- [Data extracts]:
——

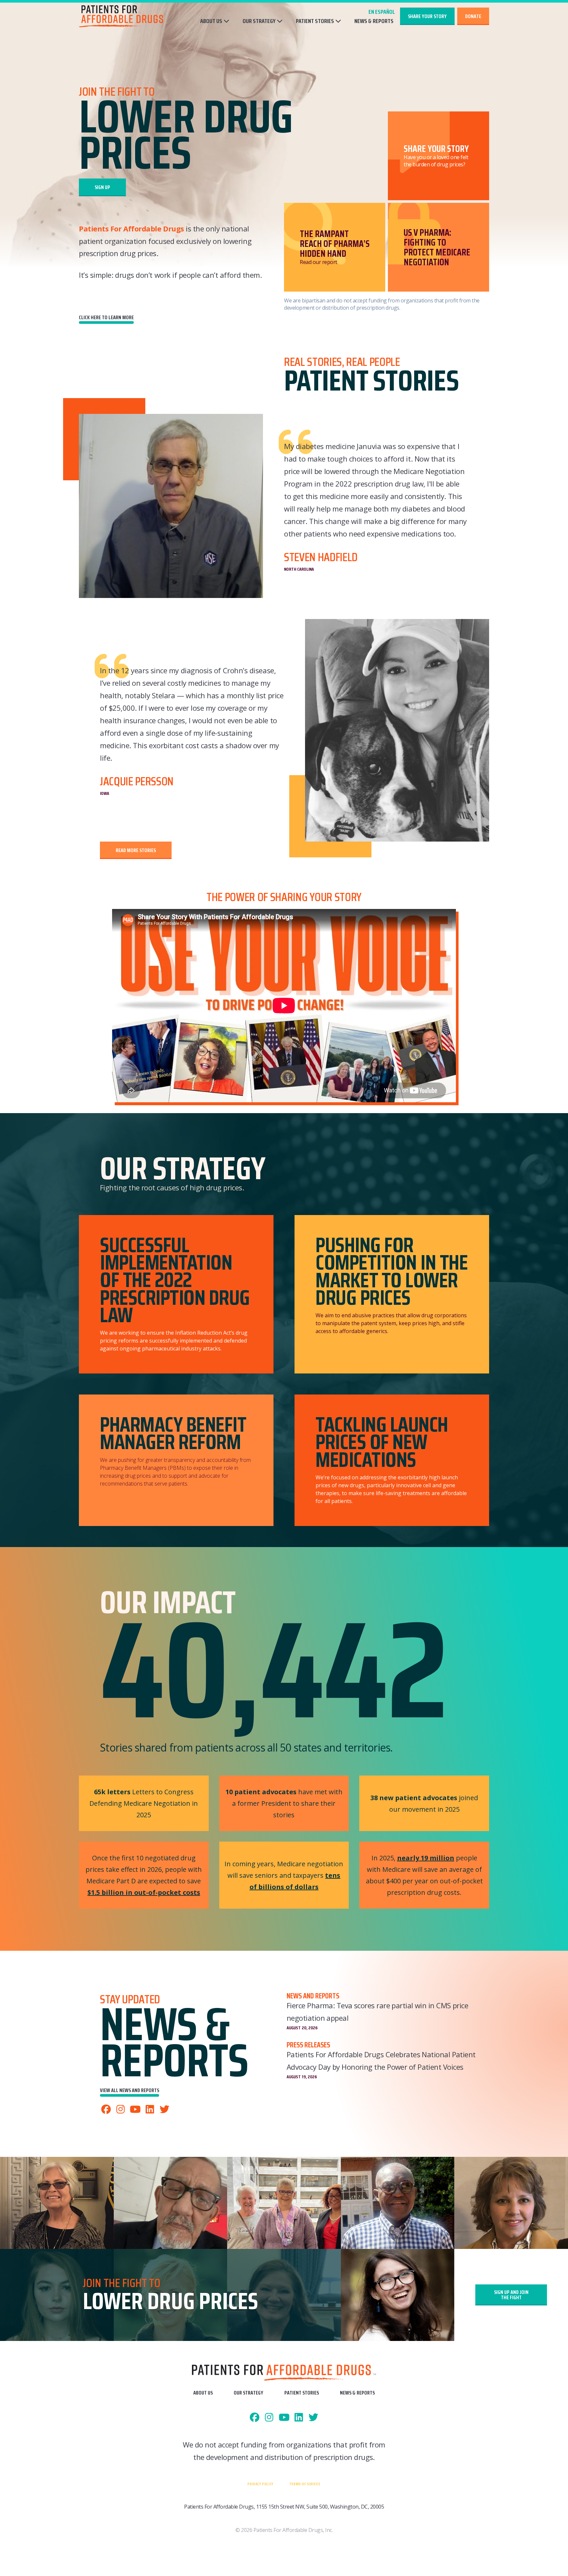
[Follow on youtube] (135, 2110)
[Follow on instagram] (121, 2110)
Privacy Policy (260, 2484)
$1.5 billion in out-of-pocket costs (143, 1892)
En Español (381, 11)
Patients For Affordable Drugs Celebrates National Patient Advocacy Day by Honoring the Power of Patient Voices (381, 2060)
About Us (211, 21)
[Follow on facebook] (106, 2110)
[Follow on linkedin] (150, 2110)
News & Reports (373, 21)
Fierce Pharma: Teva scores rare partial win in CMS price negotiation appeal (377, 2011)
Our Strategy (259, 21)
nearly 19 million (425, 1857)
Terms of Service (304, 2484)
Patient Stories (315, 21)
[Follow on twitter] (165, 2110)
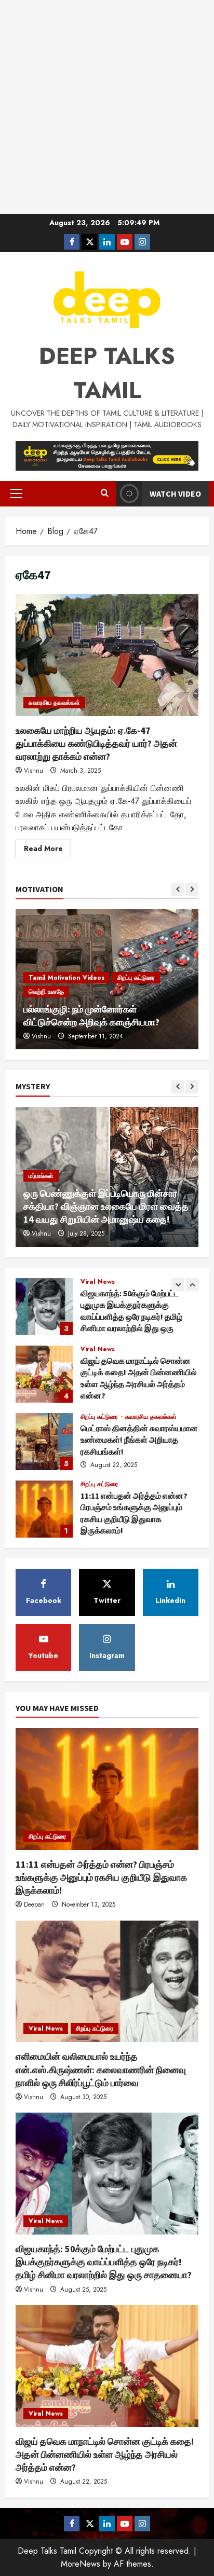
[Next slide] (191, 889)
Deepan (34, 1904)
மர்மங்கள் (41, 1163)
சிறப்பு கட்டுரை (100, 1349)
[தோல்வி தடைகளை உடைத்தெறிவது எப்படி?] (107, 979)
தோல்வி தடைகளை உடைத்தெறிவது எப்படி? (105, 1022)
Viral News (98, 1282)
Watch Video (175, 493)
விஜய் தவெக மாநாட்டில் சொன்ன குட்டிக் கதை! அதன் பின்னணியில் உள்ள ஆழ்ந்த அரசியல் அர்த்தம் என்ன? (44, 1306)
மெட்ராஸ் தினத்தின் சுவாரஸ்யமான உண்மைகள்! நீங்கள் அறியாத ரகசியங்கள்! (44, 1374)
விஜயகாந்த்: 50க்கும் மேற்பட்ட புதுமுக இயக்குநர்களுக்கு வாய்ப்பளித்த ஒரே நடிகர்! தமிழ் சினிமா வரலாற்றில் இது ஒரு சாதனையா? (104, 2262)
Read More (47, 850)
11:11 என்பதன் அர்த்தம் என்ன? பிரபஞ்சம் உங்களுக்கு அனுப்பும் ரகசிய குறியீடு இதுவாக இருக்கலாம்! (44, 1441)
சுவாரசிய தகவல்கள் (54, 702)
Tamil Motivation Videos (66, 1004)
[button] (16, 493)
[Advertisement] (107, 107)
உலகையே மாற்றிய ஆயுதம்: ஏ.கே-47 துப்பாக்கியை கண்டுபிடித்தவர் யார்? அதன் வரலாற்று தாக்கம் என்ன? (107, 655)
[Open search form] (105, 493)
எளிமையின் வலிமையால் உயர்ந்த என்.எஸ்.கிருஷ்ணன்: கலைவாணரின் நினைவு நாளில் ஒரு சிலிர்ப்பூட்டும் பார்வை (44, 1509)
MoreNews (80, 2564)
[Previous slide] (177, 889)
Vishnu (33, 770)
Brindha (42, 1036)
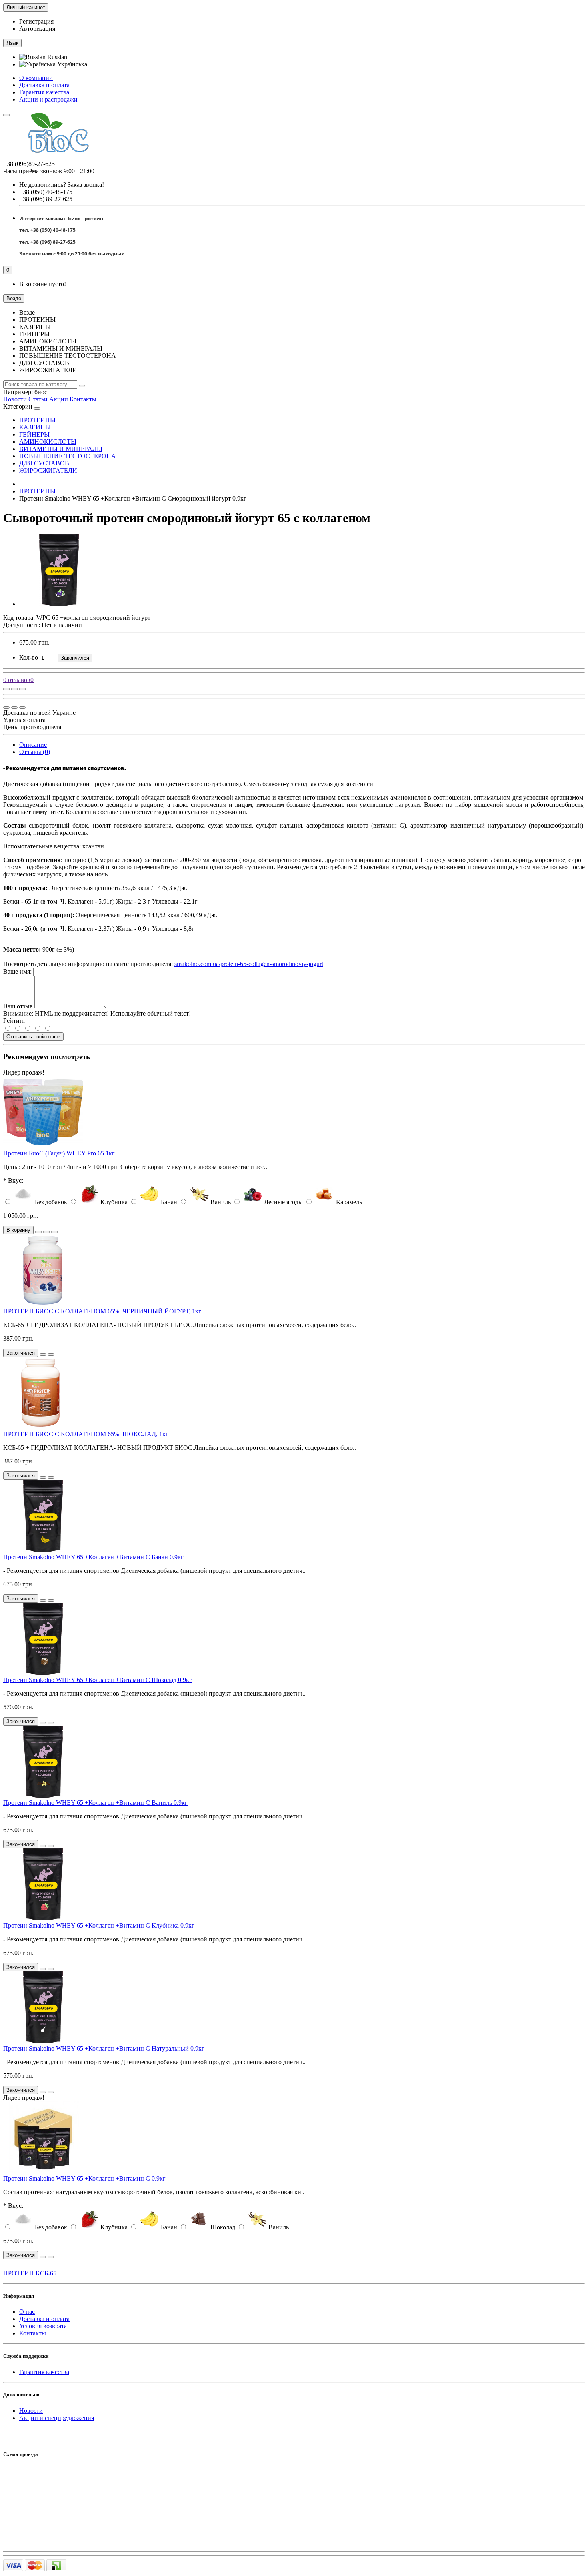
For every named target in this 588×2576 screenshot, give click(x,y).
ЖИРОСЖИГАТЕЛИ (48, 470)
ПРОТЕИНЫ (37, 420)
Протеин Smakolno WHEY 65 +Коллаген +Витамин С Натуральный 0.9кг (103, 2048)
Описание (33, 744)
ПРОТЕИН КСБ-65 (29, 2273)
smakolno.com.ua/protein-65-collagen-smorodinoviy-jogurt (248, 963)
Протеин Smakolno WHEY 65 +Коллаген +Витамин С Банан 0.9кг (93, 1557)
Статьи (38, 399)
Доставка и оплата (44, 85)
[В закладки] (14, 689)
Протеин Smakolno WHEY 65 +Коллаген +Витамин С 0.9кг (84, 2178)
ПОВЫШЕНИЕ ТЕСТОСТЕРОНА (67, 456)
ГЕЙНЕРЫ (34, 434)
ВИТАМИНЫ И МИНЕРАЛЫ (60, 448)
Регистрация (36, 21)
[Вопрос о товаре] (6, 689)
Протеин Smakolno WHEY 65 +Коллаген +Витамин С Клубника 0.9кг (98, 1925)
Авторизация (37, 28)
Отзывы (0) (34, 751)
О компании (36, 77)
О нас (27, 2311)
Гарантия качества (44, 92)
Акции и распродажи (48, 99)
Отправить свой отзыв (33, 1037)
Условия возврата (43, 2326)
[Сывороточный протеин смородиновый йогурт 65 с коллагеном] (59, 604)
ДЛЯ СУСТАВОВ (44, 463)
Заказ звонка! (61, 184)
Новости (15, 399)
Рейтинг (14, 1020)
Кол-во (28, 657)
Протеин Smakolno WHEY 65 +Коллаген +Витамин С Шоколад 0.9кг (97, 1679)
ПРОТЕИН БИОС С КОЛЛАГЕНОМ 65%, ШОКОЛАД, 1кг (85, 1434)
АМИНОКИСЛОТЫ (47, 441)
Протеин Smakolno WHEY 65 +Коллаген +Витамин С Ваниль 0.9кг (95, 1802)
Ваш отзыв (18, 1006)
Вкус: (15, 1180)
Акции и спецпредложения (56, 2417)
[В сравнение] (22, 689)
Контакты (83, 399)
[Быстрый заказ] (38, 1232)
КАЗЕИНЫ (35, 427)
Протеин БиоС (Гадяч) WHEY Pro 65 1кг (59, 1153)
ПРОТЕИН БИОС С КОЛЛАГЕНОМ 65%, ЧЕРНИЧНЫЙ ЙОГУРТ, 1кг (102, 1311)
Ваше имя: (17, 971)
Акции (59, 399)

——

- [What this task involves]: Tally every line in the listing that holds "Patient" and answer with the total only.

- [Output of the task]: 2